> [Data]
"""

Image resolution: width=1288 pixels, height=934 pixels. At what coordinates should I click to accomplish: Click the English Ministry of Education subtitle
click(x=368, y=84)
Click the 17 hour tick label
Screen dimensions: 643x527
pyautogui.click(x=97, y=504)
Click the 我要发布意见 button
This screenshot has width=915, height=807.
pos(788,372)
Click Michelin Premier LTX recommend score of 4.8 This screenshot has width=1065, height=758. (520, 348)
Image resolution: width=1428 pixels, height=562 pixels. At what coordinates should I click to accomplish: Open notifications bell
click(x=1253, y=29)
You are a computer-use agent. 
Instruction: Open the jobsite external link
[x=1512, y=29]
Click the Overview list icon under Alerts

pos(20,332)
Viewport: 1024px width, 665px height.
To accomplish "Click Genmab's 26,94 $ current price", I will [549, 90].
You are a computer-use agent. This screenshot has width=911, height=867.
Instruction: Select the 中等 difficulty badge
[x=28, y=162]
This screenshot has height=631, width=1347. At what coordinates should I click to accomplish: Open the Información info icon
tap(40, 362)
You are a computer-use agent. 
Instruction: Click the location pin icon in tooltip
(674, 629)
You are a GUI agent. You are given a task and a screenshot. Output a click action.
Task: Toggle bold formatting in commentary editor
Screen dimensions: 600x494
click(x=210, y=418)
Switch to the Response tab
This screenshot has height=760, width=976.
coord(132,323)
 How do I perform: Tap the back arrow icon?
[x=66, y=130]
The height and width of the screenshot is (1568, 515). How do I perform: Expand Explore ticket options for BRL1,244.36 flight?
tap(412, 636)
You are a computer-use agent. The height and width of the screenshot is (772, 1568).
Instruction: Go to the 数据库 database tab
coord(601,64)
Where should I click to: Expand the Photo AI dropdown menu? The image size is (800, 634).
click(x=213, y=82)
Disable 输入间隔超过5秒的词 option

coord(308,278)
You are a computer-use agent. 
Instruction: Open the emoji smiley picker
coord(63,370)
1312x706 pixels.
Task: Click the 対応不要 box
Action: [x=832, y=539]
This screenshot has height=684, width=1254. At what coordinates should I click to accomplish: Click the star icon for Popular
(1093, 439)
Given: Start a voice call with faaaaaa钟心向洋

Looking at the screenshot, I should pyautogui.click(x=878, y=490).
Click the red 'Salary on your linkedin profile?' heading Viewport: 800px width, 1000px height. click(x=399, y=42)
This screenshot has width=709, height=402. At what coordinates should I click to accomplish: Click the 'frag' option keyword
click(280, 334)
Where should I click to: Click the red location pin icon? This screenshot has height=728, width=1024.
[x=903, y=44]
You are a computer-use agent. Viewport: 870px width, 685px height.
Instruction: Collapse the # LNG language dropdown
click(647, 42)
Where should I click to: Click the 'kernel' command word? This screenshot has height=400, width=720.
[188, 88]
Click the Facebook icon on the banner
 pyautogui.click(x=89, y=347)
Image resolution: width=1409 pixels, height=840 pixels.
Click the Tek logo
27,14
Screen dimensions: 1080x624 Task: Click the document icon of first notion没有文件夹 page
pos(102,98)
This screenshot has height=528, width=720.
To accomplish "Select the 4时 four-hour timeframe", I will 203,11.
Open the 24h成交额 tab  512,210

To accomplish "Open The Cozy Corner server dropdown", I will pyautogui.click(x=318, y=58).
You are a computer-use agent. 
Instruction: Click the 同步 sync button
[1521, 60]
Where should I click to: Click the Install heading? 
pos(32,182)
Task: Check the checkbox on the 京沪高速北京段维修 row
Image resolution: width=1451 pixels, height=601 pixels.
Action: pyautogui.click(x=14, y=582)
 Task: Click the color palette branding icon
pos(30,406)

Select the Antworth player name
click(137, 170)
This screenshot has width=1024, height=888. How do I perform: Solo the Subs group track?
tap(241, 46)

"""

> [Exercise objective]
Check each line above for the word "hour" and copy the ones that have it.

> [Written response]
Click the 17 hour tick label
To accomplish "Select the 4时 four-hour timeframe", I will 203,11.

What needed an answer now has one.